LAS VEGAS, Dec 1 (Reuters) – Amazon.com Inc (AMZN.O) hopes to interest a wider range of industries in the technology it developed for cashier-less checkout at brick-and-mortar shops, a vice president said.
In recent years, the e-commerce company has opened stores without cashiers in which cameras and sensors determine what shoppers take and bill them after they exit.
Since 2020, it has sold these systems to food and retail markets in airports, professional and university stadiums, and a convention center.
Vice President Dilip Kumar said late on Wednesday the company aims to broaden sales of the technology since it moved the team in charge to its cloud-computing division, Amazon Web Services (AWS), in August.
“As part of AWS, you are by definition exposed to a wide range of clients,” he told Reuters in an interview at the cloud unit’s annual Las Vegas conference, which attracted more than 50,000 attendees across many industries.
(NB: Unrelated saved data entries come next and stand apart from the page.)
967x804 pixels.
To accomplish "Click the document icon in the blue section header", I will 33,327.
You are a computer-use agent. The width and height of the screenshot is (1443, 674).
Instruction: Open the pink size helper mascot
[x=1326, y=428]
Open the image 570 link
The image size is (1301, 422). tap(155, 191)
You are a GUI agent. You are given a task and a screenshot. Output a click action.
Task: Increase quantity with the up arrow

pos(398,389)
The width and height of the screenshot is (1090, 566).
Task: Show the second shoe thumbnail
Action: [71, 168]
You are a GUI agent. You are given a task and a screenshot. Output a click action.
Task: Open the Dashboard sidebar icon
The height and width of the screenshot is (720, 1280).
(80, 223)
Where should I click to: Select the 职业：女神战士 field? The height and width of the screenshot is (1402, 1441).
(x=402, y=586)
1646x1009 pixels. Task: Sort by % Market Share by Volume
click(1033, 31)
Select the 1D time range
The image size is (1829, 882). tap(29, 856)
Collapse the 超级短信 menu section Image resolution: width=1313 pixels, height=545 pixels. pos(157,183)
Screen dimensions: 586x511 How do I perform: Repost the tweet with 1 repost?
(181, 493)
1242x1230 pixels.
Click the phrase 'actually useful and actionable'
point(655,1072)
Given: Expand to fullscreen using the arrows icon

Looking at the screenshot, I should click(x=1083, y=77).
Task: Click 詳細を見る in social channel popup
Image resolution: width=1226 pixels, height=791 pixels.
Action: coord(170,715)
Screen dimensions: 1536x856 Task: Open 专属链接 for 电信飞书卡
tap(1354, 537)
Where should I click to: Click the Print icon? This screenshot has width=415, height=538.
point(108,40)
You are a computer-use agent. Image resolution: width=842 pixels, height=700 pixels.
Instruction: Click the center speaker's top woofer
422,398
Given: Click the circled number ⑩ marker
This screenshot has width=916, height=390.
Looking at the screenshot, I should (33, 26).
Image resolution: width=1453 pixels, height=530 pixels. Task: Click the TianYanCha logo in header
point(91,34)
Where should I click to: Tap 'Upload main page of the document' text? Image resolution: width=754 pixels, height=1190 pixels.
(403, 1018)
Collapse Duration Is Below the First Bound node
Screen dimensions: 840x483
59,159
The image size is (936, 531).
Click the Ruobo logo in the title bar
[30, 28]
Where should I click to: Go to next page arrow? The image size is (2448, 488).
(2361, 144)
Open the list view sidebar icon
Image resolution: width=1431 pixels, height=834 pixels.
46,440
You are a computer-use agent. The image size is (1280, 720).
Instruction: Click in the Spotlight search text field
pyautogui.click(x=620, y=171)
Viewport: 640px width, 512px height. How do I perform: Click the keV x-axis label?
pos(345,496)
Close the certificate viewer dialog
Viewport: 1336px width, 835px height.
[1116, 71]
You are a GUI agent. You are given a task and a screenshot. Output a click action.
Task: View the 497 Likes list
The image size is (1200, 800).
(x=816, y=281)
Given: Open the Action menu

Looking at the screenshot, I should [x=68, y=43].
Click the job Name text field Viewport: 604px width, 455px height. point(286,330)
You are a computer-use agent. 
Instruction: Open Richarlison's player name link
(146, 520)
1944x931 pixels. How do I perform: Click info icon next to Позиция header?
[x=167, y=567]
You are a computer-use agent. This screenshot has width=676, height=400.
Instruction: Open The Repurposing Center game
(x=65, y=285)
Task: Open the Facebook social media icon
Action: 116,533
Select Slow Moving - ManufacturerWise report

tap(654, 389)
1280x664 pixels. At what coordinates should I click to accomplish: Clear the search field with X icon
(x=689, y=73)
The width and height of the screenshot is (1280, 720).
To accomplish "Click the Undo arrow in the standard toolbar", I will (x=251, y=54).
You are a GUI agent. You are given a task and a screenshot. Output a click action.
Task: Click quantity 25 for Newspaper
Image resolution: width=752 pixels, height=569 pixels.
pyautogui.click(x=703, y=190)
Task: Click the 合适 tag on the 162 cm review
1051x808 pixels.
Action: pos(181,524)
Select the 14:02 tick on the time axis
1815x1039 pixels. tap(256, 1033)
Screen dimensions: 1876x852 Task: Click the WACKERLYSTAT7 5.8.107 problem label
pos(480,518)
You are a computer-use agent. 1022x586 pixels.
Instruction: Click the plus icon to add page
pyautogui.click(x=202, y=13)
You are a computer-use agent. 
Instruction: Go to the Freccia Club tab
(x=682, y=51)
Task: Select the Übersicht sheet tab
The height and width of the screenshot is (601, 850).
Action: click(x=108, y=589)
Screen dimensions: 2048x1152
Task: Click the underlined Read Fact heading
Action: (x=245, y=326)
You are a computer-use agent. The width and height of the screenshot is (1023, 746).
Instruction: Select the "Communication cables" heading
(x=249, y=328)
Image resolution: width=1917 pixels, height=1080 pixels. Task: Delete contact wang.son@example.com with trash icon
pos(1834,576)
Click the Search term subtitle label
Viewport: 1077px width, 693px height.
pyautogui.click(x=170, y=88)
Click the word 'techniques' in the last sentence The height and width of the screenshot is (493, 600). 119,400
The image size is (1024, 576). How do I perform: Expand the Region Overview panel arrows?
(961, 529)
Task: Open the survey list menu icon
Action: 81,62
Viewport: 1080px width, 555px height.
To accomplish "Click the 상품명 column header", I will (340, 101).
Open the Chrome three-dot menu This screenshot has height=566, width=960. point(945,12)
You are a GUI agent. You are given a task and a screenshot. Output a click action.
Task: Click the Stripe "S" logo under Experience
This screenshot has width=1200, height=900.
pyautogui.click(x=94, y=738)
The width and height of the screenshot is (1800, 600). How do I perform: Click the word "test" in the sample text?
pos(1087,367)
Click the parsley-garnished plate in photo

“There would be no reason for me to talk to a hospital if I was entirely, predominantly focused on convenience and grocery,” he said.
Amazon has faced various technical challenges in its effort to eliminate in-person wait times. Since first teasing the concept in 2016, it has yet to upend brick-and-mortar retail as some had predicted.
Its technology, unveiled this year at a market in Major League Baseball’s T-Mobile Park in Seattle, has increased sales two to three times that of a prior storefront, Kumar said.
In India, an area of growth for Amazon, it has bought another cashier-less company called Watasale, he said.
TechCrunch in September reported Watasale’s founders had moved to the online retailer, but Amazon had no comment on the acquisition at the time.